Problem details
Show all lines from the material that carry the word "agent".

Task inputs
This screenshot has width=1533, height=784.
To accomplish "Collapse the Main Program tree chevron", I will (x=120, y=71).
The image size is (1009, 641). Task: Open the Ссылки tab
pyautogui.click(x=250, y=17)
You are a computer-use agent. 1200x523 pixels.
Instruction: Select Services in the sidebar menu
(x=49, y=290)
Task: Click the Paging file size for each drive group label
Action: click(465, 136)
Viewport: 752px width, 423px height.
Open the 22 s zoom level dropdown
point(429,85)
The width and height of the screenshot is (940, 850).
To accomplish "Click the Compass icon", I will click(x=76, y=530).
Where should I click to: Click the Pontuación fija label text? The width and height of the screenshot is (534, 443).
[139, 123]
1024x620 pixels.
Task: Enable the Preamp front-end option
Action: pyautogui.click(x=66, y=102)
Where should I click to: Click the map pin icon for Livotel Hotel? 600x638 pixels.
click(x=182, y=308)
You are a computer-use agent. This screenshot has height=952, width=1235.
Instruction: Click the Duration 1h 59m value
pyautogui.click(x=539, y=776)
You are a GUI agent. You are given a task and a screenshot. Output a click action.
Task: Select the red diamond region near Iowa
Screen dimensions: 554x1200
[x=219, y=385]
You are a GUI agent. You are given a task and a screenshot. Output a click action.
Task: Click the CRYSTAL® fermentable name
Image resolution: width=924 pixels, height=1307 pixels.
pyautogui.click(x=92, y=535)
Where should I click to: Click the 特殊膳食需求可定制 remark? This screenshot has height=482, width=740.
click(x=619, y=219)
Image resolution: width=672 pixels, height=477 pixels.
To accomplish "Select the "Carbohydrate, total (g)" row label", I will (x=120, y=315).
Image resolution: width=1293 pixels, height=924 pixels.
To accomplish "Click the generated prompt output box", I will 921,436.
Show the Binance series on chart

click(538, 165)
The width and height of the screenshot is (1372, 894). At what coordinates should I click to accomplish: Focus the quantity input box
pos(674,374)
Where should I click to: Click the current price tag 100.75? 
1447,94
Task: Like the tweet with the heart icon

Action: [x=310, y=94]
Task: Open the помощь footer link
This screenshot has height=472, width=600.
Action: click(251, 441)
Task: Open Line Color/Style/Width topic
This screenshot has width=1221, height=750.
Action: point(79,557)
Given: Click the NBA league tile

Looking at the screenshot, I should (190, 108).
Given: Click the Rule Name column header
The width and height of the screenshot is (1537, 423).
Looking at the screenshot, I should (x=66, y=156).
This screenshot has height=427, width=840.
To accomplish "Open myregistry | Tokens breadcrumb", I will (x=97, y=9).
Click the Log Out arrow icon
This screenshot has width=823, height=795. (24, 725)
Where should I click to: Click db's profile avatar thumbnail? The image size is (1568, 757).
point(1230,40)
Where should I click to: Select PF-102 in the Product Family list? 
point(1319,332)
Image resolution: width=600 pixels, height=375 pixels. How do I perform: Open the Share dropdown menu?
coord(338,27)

Response below
You are a computer-use agent. 1200x523 pixels.
You are a computer-use agent. This screenshot has height=952, width=1235.
You are a GUI agent. You are given a task and a screenshot. Output a click action.
You are a GUI agent. You are given a task and a screenshot. Output a click action.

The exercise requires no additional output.